=== TASK A ===
Copy everything in the Whittaker Corp. article from "To increase public" down to "Whittaker Aerospace Group.".
=== TASK B ===
In the Whittaker Corp. article below, how much are communications sales expected to bring in for fiscal 1995?

### DOCUMENT SEGMENT ###

Advertisement

Whittaker Communications on Its Own After Aerospace Consolidation

Share via
SPECIAL TO THE TIMES

For Simi Valley’s Whittaker Corp., the communications segment of its business accounted for less than 10% of the company’s $126 million in sales in fiscal 1994, with the remaining revenues coming from the aerospace industry.

It was hardly a big slice of the financial pie. But, then, defense conversion still was a relatively new focus for the company. It was just two years earlier that Whittaker, reacting to the decline in the defense industry, began taking its government-oriented aerospace technology into the rapidly expanding world of commercial communications.

Now Whittaker is benefiting from the growth of the communications industry and the future looks even brighter, say company officials.

Advertisement

Communications is expected to bring in $33 million, or nearly 21%, of approximately $160 million in company sales anticipated for fiscal 1995. And in 1996, company officials anticipate that communications will top $80 million, or 40% of the company’s total sales.

To increase public awareness of this surge in commercial communications, and of its continued high aerospace profile, the 53-year-old Simi Valley company last week consolidated several of its divisions under a newly created Whittaker Aerospace Group.

### EXERCISE DATA ###

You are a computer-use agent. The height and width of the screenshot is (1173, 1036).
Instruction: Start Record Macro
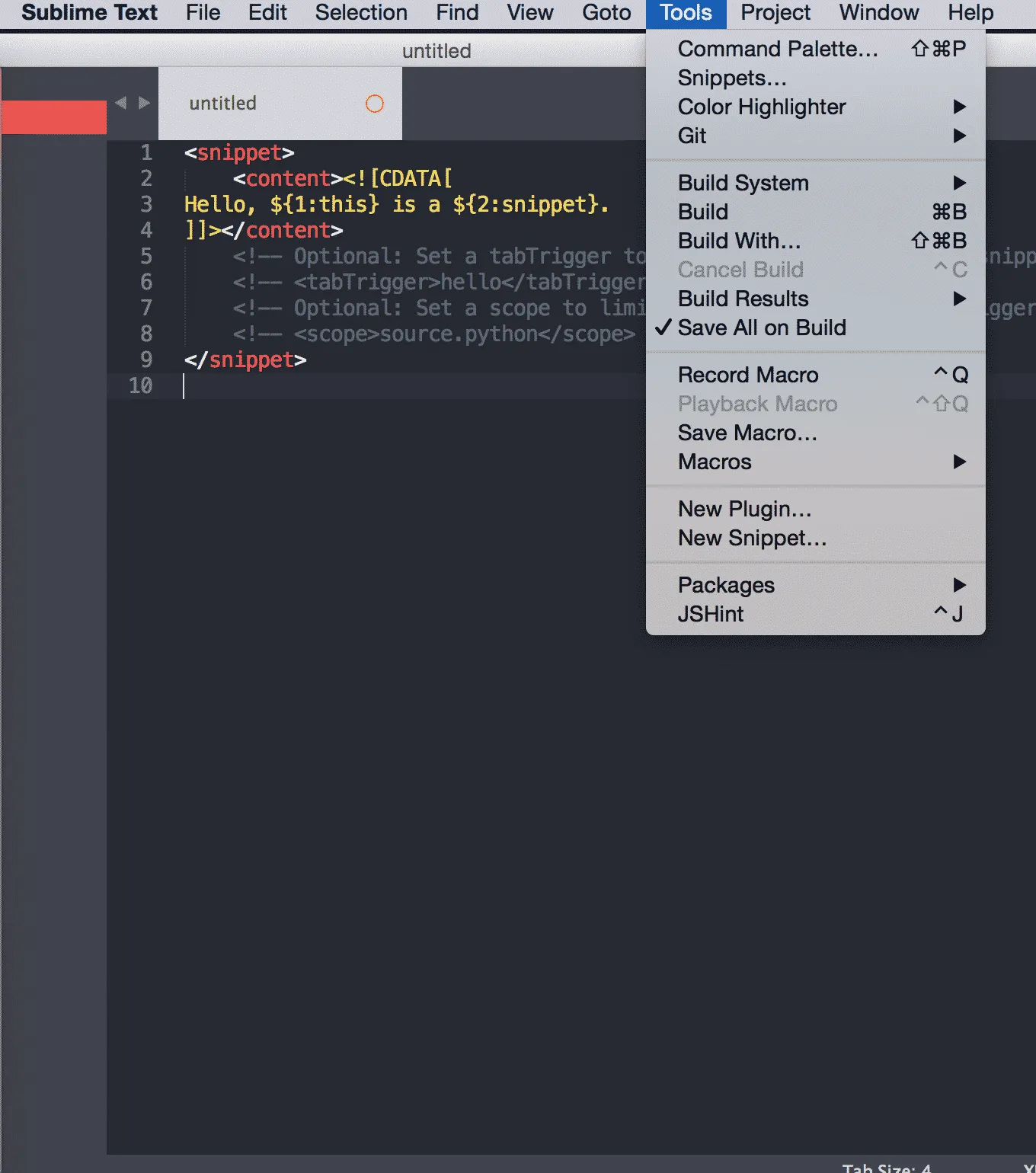(748, 375)
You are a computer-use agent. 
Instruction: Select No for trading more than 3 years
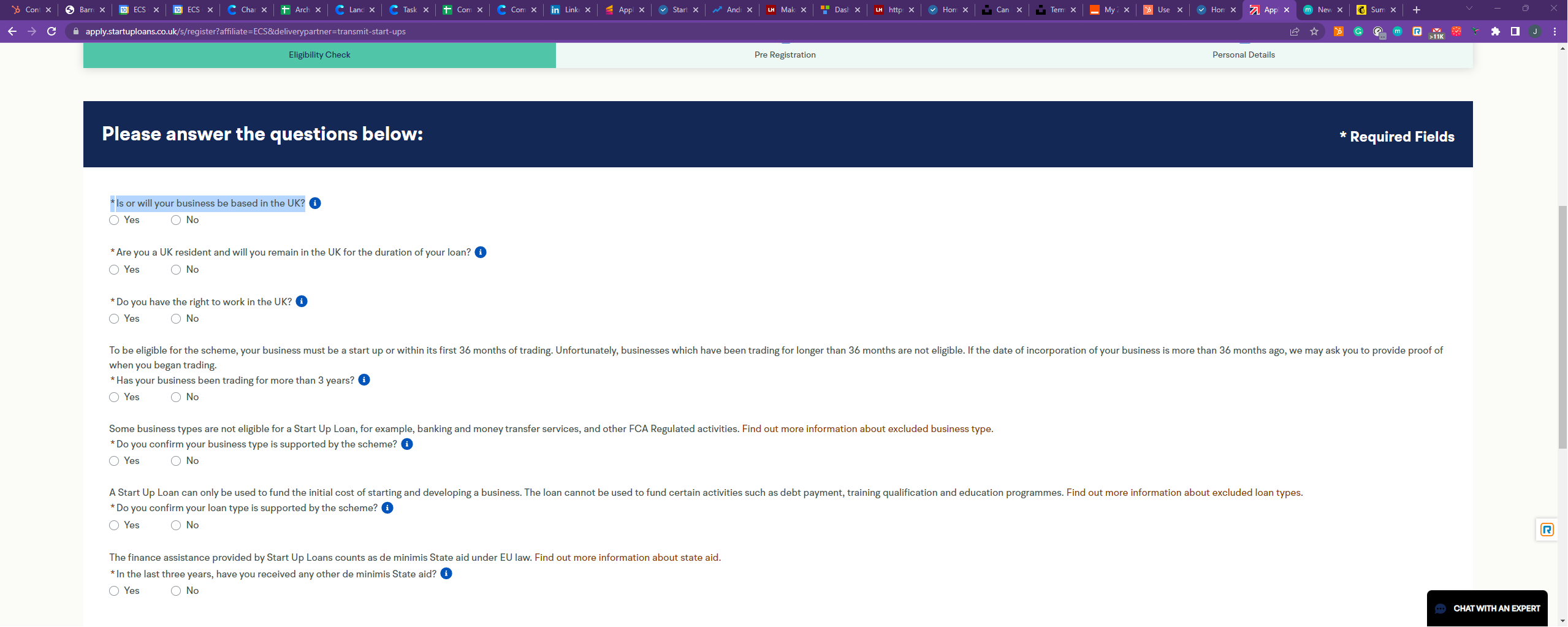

###

=== TASK RESPONSE A ===
To increase public awareness of this surge in commercial communications, and of its continued high aerospace profile, the 53-year-old Simi Valley company last week consolidated several of its divisions under a newly created Whittaker Aerospace Group.

=== TASK RESPONSE B ===
$33 million, nearly 21% of the roughly $160 million in sales expected.